Hoping she'll give us another three hour stretch last night!! Don't know what we did differently to achieve that! Xx

OP posts:
dipdye · 07/03/2022 23:48

Ah, maybe the light is at the end of the tunnel then! If you slept for three hours too you must feel brighter.

And if she madly chewing on the dummies the teething explains it!

I've always wondered why babies aren't just born with teeth 🤔

TeainanIV · 08/03/2022 03:23

@dipdye unfortunately we're having another terrible night!! 🙈 But those three straight hours the night before made such a difference.

You've reminded me of something one of the midwives told me on the ward after I'd had my DD! She said some babies are born with their teeth already - I think I searched it in hospital and the pictures of newborns with teeth were so bizarre!!

OP posts:
mrssunshinexxx · 13/03/2022 23:11

@TeainanIV how are things now ?
I'm
Going through similar and keep toying with the just chill mama course I got the 2nd one with my first born but really intrigued with what the methods like in her first course as the second one worked WONDERS with my toddler but I really don't have the spare cash at the mo please please please would you be so kind as to share a couple of hints from it I would be very grateful x

Nat6999 · 13/03/2022 23:23

Is she any better in a bouncy chair? Ds had reflux & screamed the house down if we put him in his cot, we put his bouncy chair in his cot & he slept like a dream.

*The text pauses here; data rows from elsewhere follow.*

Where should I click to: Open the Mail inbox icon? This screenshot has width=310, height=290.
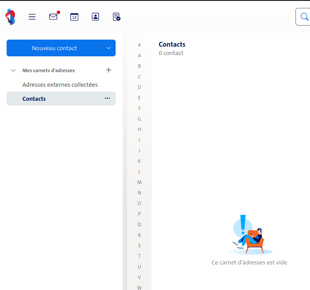coord(53,17)
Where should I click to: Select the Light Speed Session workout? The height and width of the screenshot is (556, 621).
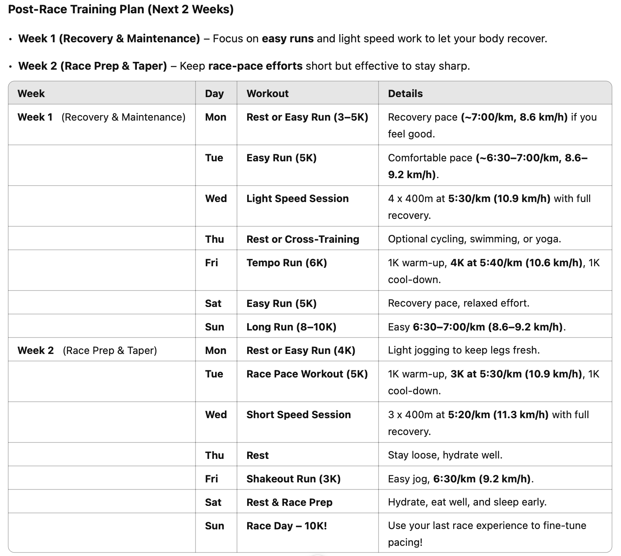(298, 199)
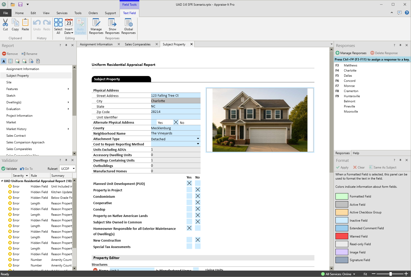Switch to the Sales Comparables tab
Screen dimensions: 411x277
[138, 44]
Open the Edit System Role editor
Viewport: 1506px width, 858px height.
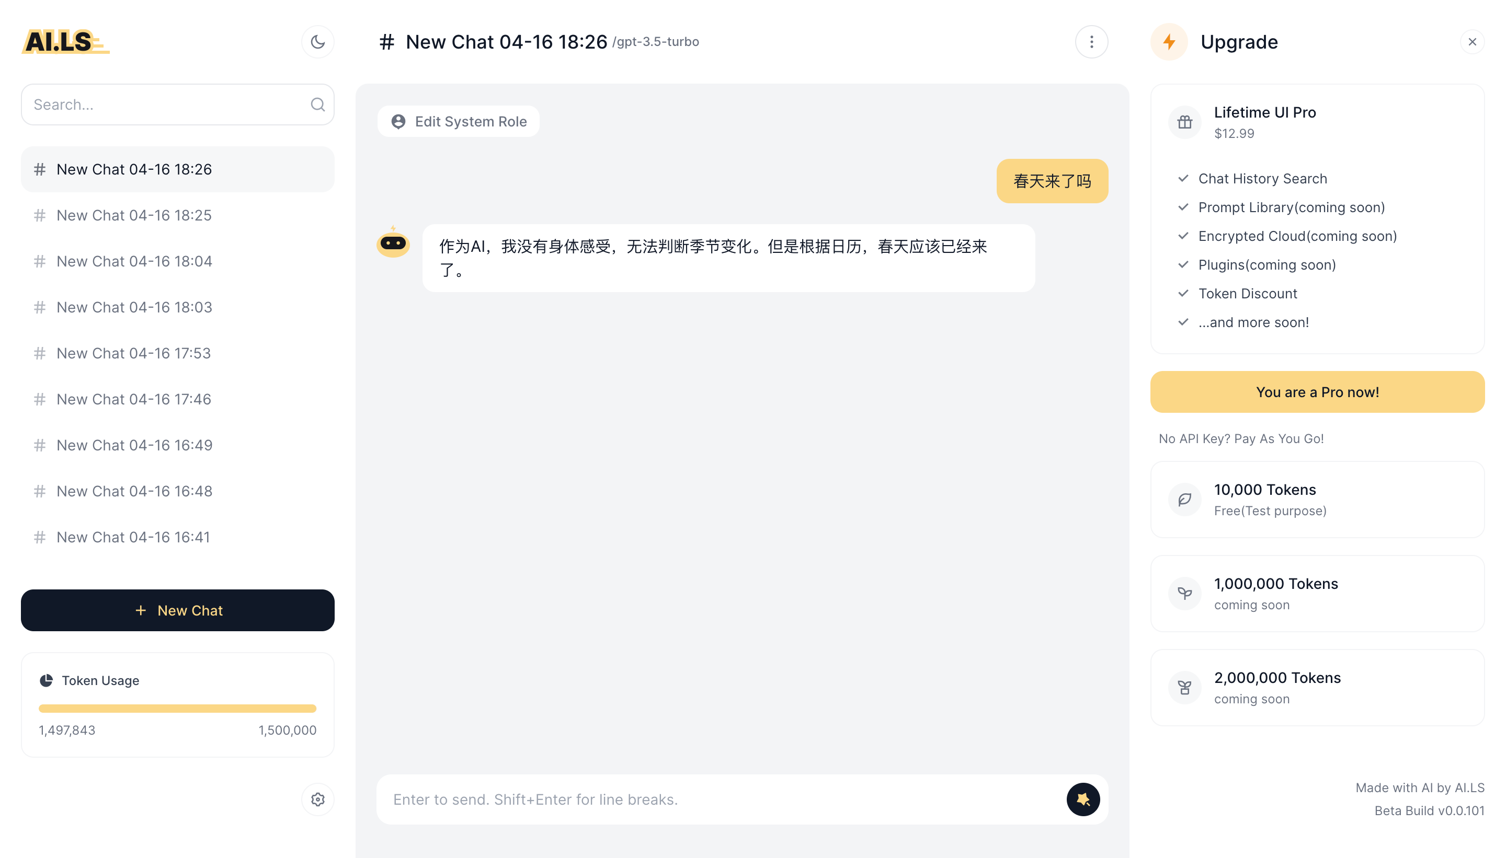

Dinosaurhearmeroar · 26/02/2023 19:00

@TeainanIV I know this is a year later but I wanted to see how you were getting on OP? Xxx

TeainanIV · 26/02/2023 22:04

@Dinosaurhearmeroar hello! Wow yes, some not so nice flashbacks reminiscing on this post!! Our DD is now nearly 20 months old 🤯 and whilst she's nowhere near as bad, she's still never slept through 🙈. We average 3 wake ups a night now, not as much hysterics anymore - more whinging! We've stopped the breastfeeding to sleep and through the night, but she's still a tricky one to self soothe. She's not as miserable in the night, she does still cry at every wake up but she falls off again once she's had a cuddle or a rock - occasionally we can get her back to sleep with some shushing or patting! Who knows, maybe by the time she's two she'll sleep through!?!

OP posts:
Moonicorn · 26/02/2023 22:29

Sleep train
No more feeding to sleep, it’s created a cycle
Porridge before bed
Take her into a dark room 4 times a day (blackout curtains) and shhh/rock until she drops off. Even if it takes hours. Within a few days she will be dropping off in 10 minutes.
Swaddle her in a blanket, when she drops off lower her into the cot and gently remove blanket.